Re:
samhocking said:
I honestly think it's up to the UCI to put their foot down and simply tell the manufactures to get their act together. Collectively they need to agree exact mounting point tolerances on frames and forks to be consistently within +-0.5mm of each other. Once you have the mounting points o nthe frame sorted, hub manufacturers need to have a similar exact standard rotor position in relation to the hub axle end points. At the moment they're all over the place. Once the rotor is in a consistent position, it should then just be a case for any manufacturer to make their calipers to the required specification to meet all the above, perhaps without any need to continue with a new auto-centering QR caliper technology to get around the tolerance issue. Everyone is then within 0.5mm no matter what equipment you use, everyone gets the benefit of disc braking, wide tyres and everyone can take any wheel knowing it will just work like the good old days of rim brakes.
Agreed, I think the UCI needed to take a more proactive approach in the first place to have all this sorted rather than letting it turn into the train wreck it seems to be. But, the UCI seems to be as slow to accept change as anyone else.
I can't help but also think that there are more motivations for the resistance behind the scenes than what we are being told. Campy doesn't have a solution, Pinarello say they don't care, maybe some of the patron's of the peloton are leading the charge and the others are following like sheep with their opinions, don't know.

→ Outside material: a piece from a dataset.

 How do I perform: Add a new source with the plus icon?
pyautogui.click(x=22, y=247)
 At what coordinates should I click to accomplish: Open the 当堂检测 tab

Having a standard 160mm rotor with 12mm TA is one thing, but I think rotor allignment on the hub is the biggest issue. I have two wheelsets on my disc bike, both 6 bolt hubs (1 set are Hope, 1 are whatever Specialized use in the Roval wheels) both using Shimano RT86 icetech rotors, but the Hope hubbed wheels wouldn't even spin without 5 or 6 shims in them to match the Spesh wheelset. So for me now, swapping wheels is really fast, but that's the biggest issue to overcome in all of this. Hopefully a reset switch of some type will resolve this, but in my mind, you really want the caliper centered on the disc to provide even pressure without flexing the rotor, unless you can move the centre point of the caliper, without actually moving the caliper itself. As you say, get the hub manufacturers to produce their product to a standard, and most of these issues go away.